By ELEANOR RINGEL GILLESPIE
The Atlanta Journal-Constitution
"Why can't I be happy . . . or at least married?" wails Natalie (Melissa De Sousa), a Wall Street hottie/hotshot whose surprise 30th-birthday party kicks off "30 Years to Life," a comedy about six buppies facing the Big Three O in the Big Apple. Well, maybe backing away would be more accurate.
While Natalie is being punished for being too pretty, too smart and too self-sufficient to attract a guy, her friend Troy (Tracy Morgan), a stand-up comic, is wondering if being told you're the next Eddie Murphy for the last five years is a sign that something's not clicking career-wise.
Everyone's overweight best pal, Stephanie (Paula Jai Parker) craves to be sexy enough for some guy on the street to hit on her. Joy (Erika Alexander) and Leland (T.E. Russell) have lived together for about as long as Troy has been hearing about Eddie Murphy. She wants a ring. He wants her not to want a ring. Finally, there's Malik (Allen Payne), who's just gotten a big promotion at work but is freaked by his company's 10-year plan for his health, wealth and happiness.

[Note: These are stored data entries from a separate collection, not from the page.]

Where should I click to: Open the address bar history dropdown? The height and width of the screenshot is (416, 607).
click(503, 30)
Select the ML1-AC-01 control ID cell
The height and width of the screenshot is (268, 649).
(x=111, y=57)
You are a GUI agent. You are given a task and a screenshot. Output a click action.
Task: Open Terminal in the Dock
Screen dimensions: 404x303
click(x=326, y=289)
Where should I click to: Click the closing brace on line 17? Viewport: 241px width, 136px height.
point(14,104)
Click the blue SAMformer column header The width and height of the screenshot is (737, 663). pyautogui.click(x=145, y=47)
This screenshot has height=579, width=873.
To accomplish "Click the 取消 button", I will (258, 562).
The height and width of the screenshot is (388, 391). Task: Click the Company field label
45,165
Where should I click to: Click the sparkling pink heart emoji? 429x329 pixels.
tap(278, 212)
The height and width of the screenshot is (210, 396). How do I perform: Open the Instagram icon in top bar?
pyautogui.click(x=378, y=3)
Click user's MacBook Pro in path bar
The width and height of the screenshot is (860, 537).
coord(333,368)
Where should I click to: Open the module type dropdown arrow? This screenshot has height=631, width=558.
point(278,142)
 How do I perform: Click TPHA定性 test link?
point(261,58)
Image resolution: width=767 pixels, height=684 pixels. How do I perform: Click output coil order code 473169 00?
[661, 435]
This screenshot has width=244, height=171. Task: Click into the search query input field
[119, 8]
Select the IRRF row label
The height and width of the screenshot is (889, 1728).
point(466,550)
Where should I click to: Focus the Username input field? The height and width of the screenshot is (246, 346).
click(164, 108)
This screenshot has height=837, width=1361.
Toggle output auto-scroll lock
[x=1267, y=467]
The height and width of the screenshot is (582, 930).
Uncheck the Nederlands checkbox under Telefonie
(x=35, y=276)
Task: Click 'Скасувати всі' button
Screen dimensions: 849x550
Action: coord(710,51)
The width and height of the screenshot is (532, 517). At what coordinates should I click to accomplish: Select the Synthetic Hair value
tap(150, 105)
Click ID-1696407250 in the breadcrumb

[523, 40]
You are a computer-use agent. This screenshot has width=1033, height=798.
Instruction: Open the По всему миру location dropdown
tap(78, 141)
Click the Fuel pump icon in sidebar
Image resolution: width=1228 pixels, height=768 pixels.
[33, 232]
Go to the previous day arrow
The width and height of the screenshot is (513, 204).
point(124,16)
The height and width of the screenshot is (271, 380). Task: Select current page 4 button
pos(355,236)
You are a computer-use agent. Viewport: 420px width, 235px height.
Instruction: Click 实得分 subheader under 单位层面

It sounds a lot like a certain long-running TV show about six yuppies in New York facing, well, is it 40 by now? As it happens, first-time filmmaker Vanessa Middleton has a background in television, having written for "Cosby" and "Saturday Night Live." She can toss off some good lines, and she knows who each of these characters is. So do we. The picture's strong point is that sense of appropriate scale. Middleton is used to writing about people who aren't superheroes or Julia Roberts.
Yet that same TV training betrays her. Scenes build to what would be the next commercial break. Too many exchanges are sitcom-smooth. She's at her best when she examines the relationship between Natalie and a friend of Troy's, a doctor he describes as too traditional for her. Sure enough, when the man comes for dinner, Natalie points out that there's a bottle of wine on the counter, if he'd like some. "That would be great," he replies, sitting down and waiting for the glass to be placed in his pampered hand.
Their scenes are also a good indicator of the uneven acting. She's playing it for real; he's doing broad "chitlin' circuit" takes. There's the same disparity in the scenes between Alexander and a mugging Russell. This movie would work a lot better if people in the same scene were in the same movie.